Extracted text
- - - - - - -

Imagine we are trying to flip a square matrix and do not care if it will be flipped row- or columnwise. We have a couple of alternatives:

flip.by.col <- function(x) x[, rev(seq_len(ncol(x)))]
flip.by.row <- function(x) x[rev(seq_len(nrow(x))), ]

These matrices are not equal, but, as I said, that can be ignored.

The question is: is there any difference from a computational perspective?

One can think of a possible argument: row or column subsetting is a low-level operation that utilizes how the matrix is being stored in memory, so the answer is "presumably yes". However, I could not find any systematic difference after several tests with the following code:

require(rbenchmark)
N <- 5e3
x <- matrix(rnorm(N^2), N)
benchmark(flip.by.row(x), flip.by.col(x), replications=10)

Generally speaking, is there a situation where this can be an issue?

UPD (see discussion in comments)

- - - - - - -

Source data
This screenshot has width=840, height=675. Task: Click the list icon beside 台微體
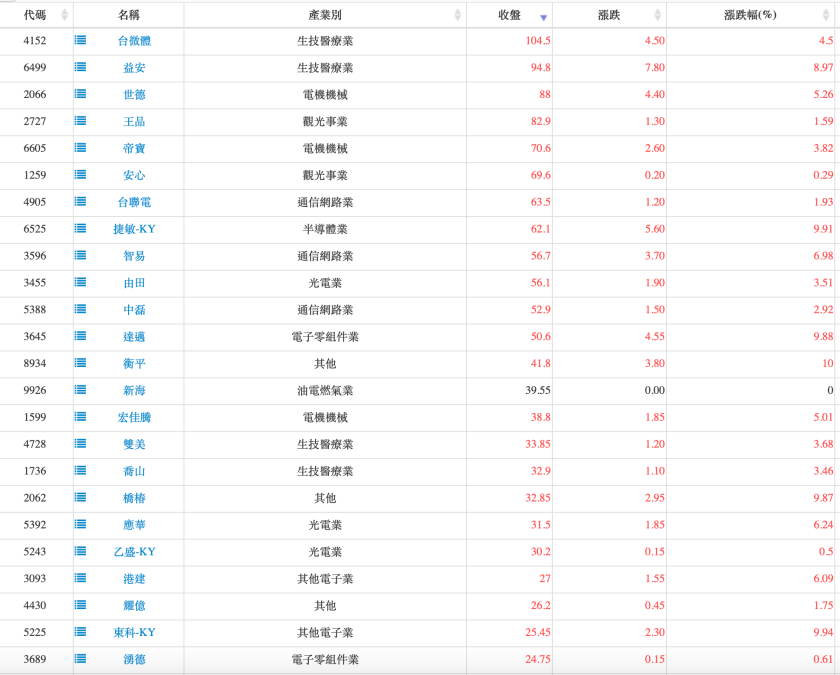coord(80,40)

- - - - - - -

Task requirements
Continue the forum post about flipping a square matrix by rows or by columns in R, starting right after its closing update note.

Expected answer
To clarify, replacing one column may be faster than replacing one row of the same length: matrices are stored by columns, elements to be replaced are located sequentially. I'm not sure if it's observable though.

In each case, flipped by row or flipping by column, the same number of points need to be moved: only elements in the middle row/column (when N is odd) stay fixed in position. So you are doing the same amount of work either way.

Note that you can get a tiny performance boost by using seq.int.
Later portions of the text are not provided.